--- Excerpted text Enclosed Below ---

Meanwhile, her family was eating takeout all the time since she had stopped cooking and her stress levels had shot up, causing her blood pressure medication to stop working. Her doctor, worried, doubled her dose.
People who tried to talk her out of the conspiracy theories by sending her factual information only made it worse.
“Facts are not facts anymore,” Ms. Perron said. “They are highly powerful, nefarious people putting out messaging to keep us as docile as sheep.”
As the months went on, the claims she was seeing grew more outlandish. There were slickly produced videos of cannibalism and Satanism within the Democratic Party.
“The people I got to know on social media, they started to look stranger and act stranger and I didn’t want to be like that,” she said.
Mr. Trump himself was a source of doubt. Q presented him as a brilliant mastermind, and for a while she accepted that. But it became harder to reconcile that persona with what she observed in real life.

--- End of Enclosed Excerpted text ---
--- Study material Enclosed Below ---

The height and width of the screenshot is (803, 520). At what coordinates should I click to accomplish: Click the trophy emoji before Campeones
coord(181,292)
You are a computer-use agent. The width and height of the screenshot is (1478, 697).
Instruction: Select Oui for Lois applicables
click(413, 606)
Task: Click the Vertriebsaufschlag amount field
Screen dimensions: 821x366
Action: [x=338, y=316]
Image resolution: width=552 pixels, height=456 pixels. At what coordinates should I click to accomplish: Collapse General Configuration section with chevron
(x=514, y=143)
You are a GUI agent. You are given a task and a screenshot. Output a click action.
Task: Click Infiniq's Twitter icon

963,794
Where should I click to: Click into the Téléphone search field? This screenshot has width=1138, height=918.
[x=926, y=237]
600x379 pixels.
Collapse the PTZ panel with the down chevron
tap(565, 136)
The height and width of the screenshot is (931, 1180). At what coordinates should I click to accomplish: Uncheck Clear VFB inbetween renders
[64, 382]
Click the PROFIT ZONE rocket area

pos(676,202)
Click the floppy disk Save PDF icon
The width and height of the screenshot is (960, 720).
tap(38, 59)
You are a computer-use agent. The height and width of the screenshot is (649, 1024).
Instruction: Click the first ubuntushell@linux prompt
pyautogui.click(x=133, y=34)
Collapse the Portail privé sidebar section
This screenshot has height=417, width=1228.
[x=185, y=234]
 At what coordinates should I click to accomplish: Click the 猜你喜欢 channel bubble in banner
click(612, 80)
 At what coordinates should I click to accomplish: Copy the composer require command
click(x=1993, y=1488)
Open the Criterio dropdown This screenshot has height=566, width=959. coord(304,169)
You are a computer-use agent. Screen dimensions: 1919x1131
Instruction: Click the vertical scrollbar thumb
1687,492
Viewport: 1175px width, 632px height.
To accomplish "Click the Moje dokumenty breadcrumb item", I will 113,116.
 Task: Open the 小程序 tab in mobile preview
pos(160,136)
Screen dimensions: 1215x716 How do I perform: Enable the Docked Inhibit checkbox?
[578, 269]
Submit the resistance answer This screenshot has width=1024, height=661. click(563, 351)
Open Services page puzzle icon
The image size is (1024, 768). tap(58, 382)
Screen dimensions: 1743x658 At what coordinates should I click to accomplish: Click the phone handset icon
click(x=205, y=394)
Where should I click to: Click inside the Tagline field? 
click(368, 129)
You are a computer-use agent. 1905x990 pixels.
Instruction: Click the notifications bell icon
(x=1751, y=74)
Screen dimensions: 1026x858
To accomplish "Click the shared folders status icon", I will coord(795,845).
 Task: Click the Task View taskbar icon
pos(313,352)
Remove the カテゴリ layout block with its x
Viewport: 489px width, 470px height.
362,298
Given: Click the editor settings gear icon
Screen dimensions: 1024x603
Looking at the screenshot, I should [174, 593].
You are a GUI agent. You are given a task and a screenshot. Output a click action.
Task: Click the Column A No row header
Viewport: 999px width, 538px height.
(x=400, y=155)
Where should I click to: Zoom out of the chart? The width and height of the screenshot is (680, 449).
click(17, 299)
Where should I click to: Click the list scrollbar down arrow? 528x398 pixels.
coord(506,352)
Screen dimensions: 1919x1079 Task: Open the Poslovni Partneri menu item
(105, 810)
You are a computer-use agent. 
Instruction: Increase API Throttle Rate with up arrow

--- End of Enclosed Study material ---

# [What you need to do]
**1.** Answer these questions from the excerpt on Ms. Perron:
(a) What did her doctor do after her blood pressure medication stopped working?
(b) What effect did sending her factual information have?
(c) How did Q present Mr. Trump?
**2.** Translate this sentence from the excerpt on Ms. Perron into French: "Mr. Trump himself was a source of doubt."

# [Answers in order]
**1.**
(a) Her doctor doubled her dose.
(b) It only made things worse.
(c) Q presented him as a brilliant mastermind.

**2.** M. Trump lui-même était une source de doute.